(Requirement): Wherever the string "will" occurs in a line of these records, report that line.
┌─ Material for this task
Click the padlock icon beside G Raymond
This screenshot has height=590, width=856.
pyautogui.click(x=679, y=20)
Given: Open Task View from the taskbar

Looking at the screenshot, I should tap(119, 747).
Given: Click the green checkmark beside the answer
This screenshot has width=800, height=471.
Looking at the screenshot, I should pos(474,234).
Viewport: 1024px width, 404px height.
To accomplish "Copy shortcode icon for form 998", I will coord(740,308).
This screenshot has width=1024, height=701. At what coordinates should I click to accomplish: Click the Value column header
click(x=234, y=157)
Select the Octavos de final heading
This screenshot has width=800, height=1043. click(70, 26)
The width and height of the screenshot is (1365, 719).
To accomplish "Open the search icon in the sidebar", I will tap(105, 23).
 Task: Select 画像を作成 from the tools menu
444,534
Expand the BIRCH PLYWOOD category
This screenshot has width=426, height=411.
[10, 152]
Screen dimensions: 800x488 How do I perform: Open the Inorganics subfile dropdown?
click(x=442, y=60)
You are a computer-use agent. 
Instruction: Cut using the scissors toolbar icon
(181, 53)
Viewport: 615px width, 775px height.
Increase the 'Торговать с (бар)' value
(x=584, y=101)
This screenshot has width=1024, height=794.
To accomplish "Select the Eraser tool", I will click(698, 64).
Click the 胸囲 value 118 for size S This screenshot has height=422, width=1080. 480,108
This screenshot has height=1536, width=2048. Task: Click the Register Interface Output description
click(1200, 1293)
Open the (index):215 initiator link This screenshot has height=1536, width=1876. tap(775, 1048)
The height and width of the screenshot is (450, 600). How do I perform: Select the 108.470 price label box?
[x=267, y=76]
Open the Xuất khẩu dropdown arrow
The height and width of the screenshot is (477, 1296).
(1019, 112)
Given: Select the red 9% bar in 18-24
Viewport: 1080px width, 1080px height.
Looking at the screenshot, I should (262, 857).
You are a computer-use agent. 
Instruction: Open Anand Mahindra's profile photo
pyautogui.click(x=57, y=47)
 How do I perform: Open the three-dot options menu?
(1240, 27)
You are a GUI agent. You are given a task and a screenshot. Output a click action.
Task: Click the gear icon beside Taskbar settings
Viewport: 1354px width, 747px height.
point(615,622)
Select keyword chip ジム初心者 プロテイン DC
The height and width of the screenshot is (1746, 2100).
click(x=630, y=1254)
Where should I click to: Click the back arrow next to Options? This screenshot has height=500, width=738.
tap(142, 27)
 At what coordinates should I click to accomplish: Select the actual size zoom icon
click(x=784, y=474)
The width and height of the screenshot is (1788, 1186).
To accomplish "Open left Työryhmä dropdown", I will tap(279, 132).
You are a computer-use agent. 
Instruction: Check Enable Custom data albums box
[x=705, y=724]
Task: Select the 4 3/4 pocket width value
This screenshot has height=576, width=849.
└─
(Your response):
To accomplish "Copy shortcode icon for form 998", I will coord(740,308).
To accomplish "Open the search icon in the sidebar", I will tap(105, 23).
To accomplish "Select the Eraser tool", I will click(698, 64).
To accomplish "Open left Työryhmä dropdown", I will tap(279, 132).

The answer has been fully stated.